Before he sent us off back into the hills, with detailed instructions on how to get to the stone circle (it involves walking up a hillside forest and then through a field, don’t mind the guard dogs they are friendly) he pointed to a little wooden door inside the barn, a very shrunken Alice-in-Wonderland sized door, and said we could go in and have a look if we wanted.  The archeologist had.  But I really wanted this journey to have a happy ending so we declined.

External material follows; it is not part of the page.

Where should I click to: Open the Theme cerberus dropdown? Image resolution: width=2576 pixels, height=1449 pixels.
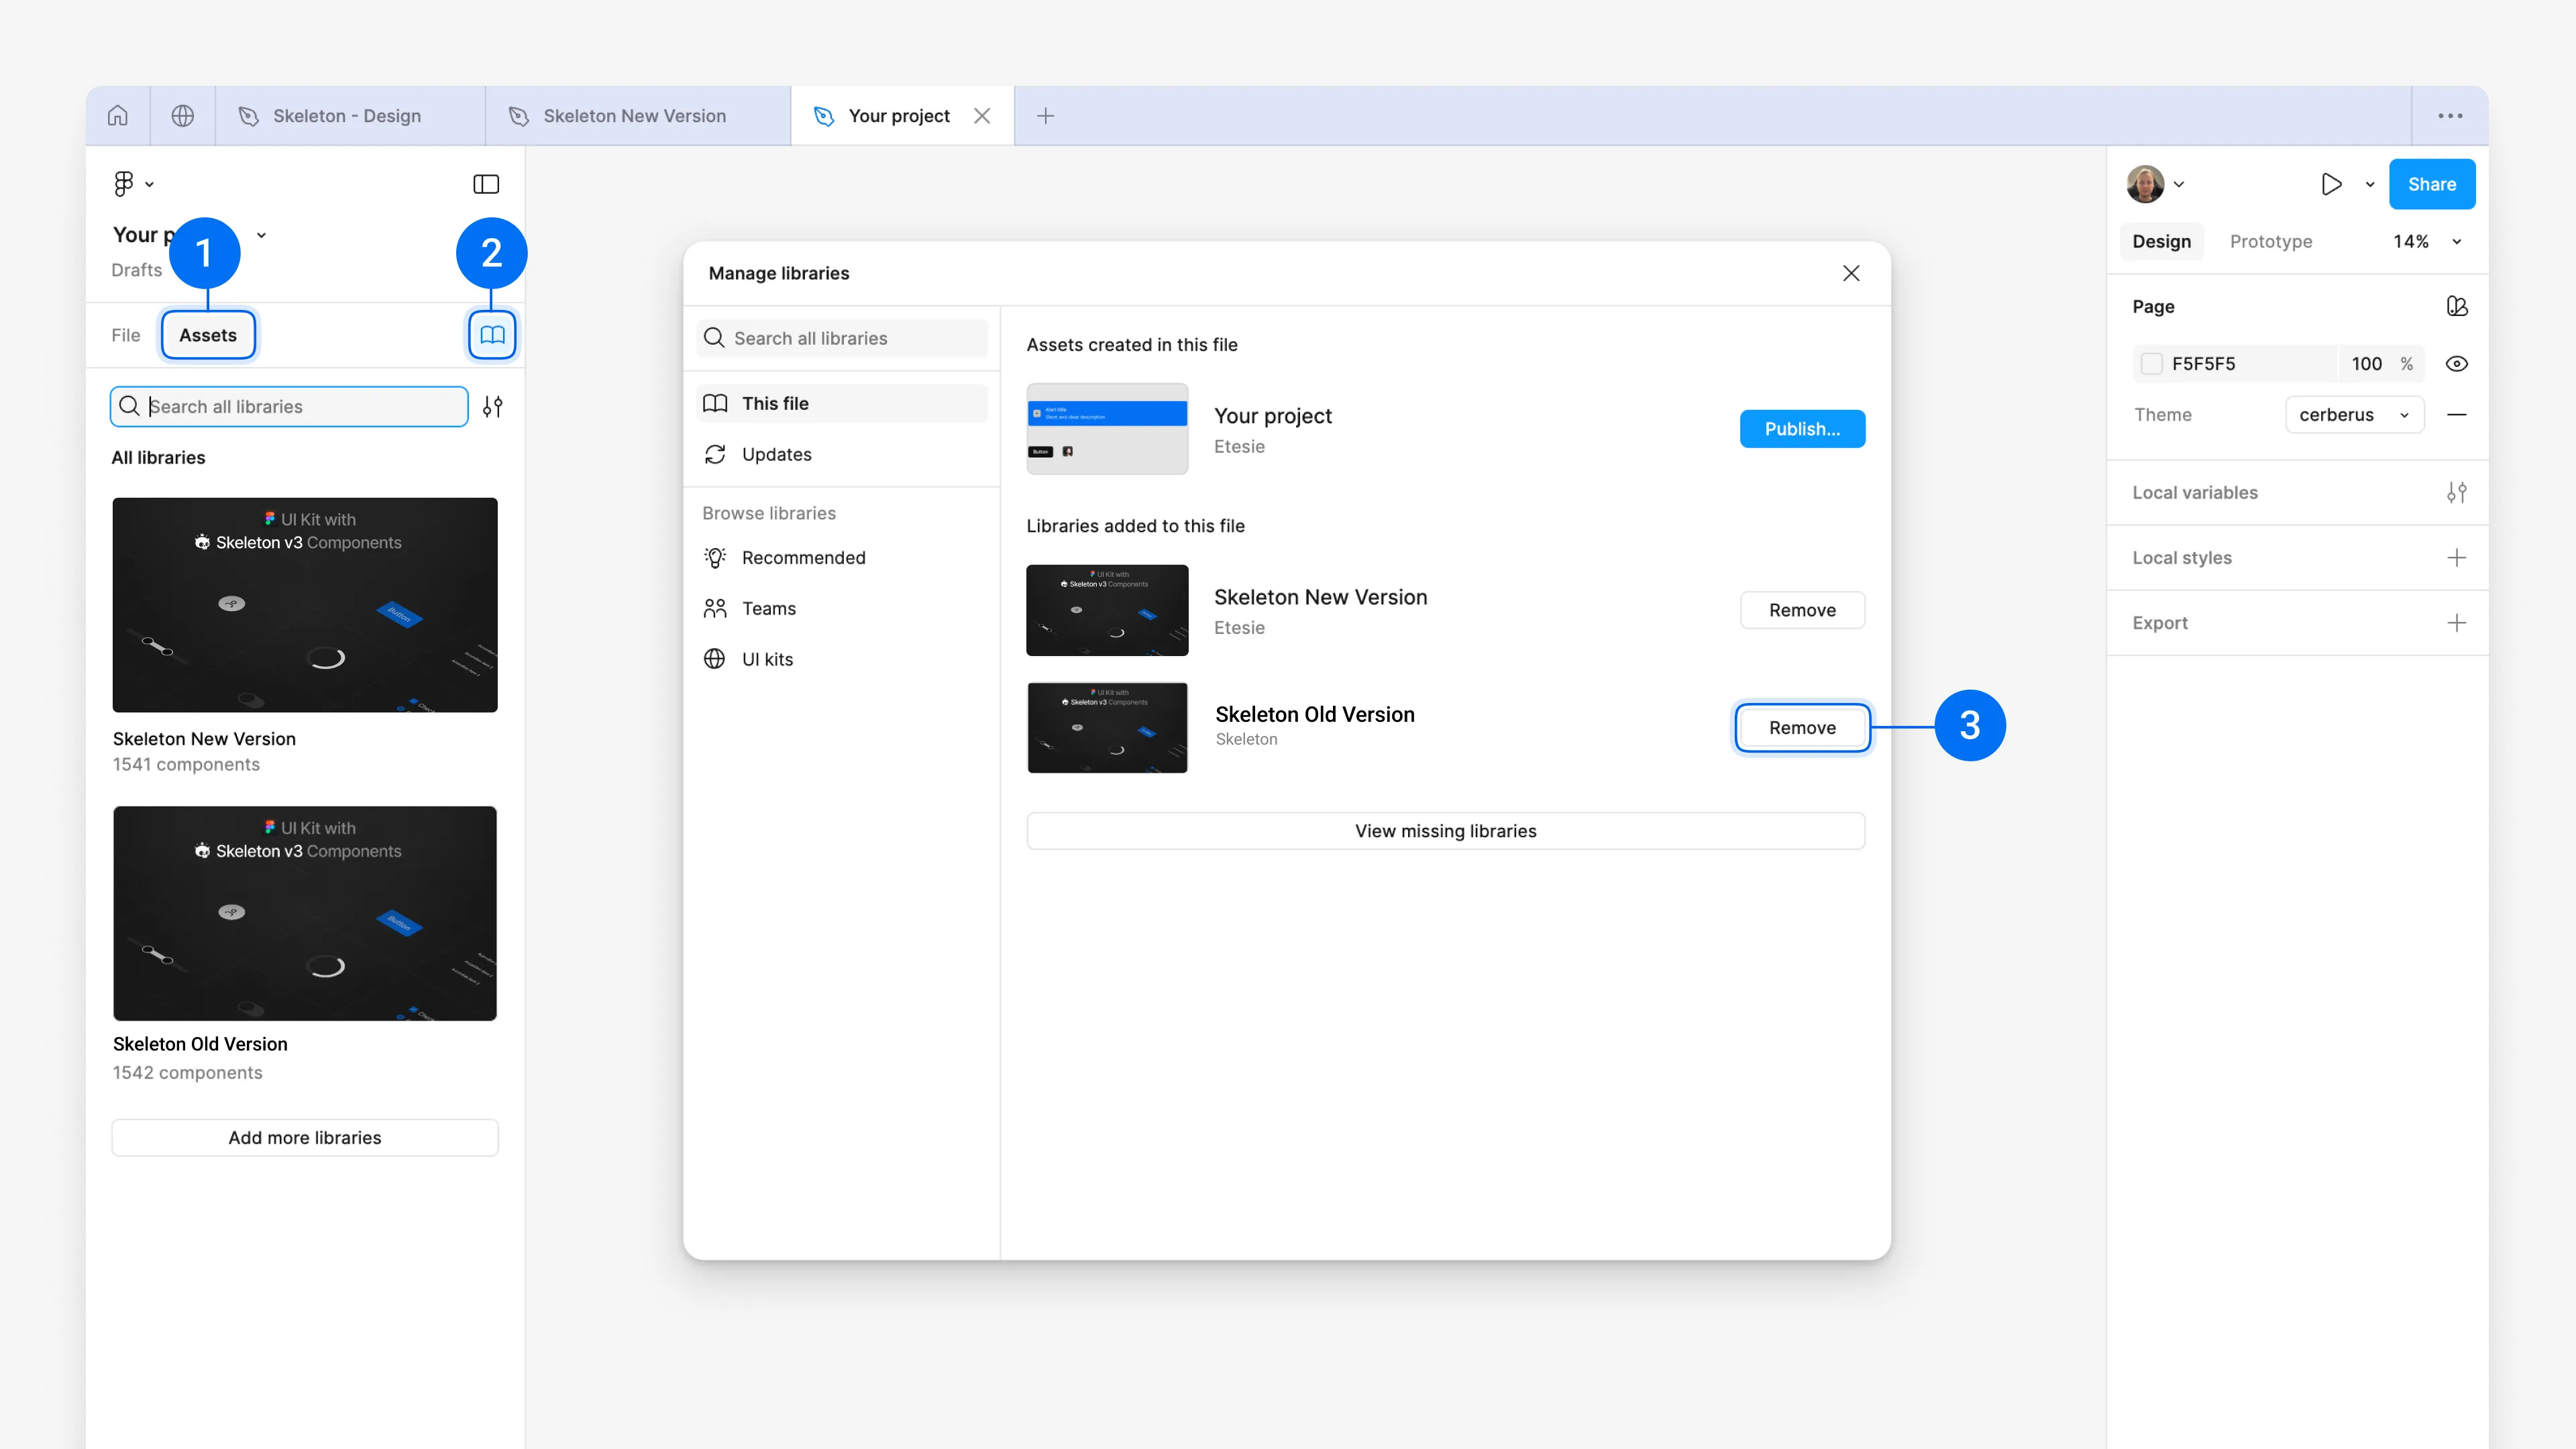(x=2354, y=414)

The breeze tickled the faded colored ribbons gently wrapped around a tree by fellow seekers who’d found the site long before us, and as the sun rays began to stream through the designated passageways, we walked into the circle of stones.

Wish you were here,

M.

 P.S.: On our way down our friend was putting up the new sign at the bottom of the hill.  He says the farmer who owns the not-so-aggressive dogs always takes them down because he doesn’t want people walking the land.  I hope it’s still up when you come visit so that we can find our way back there.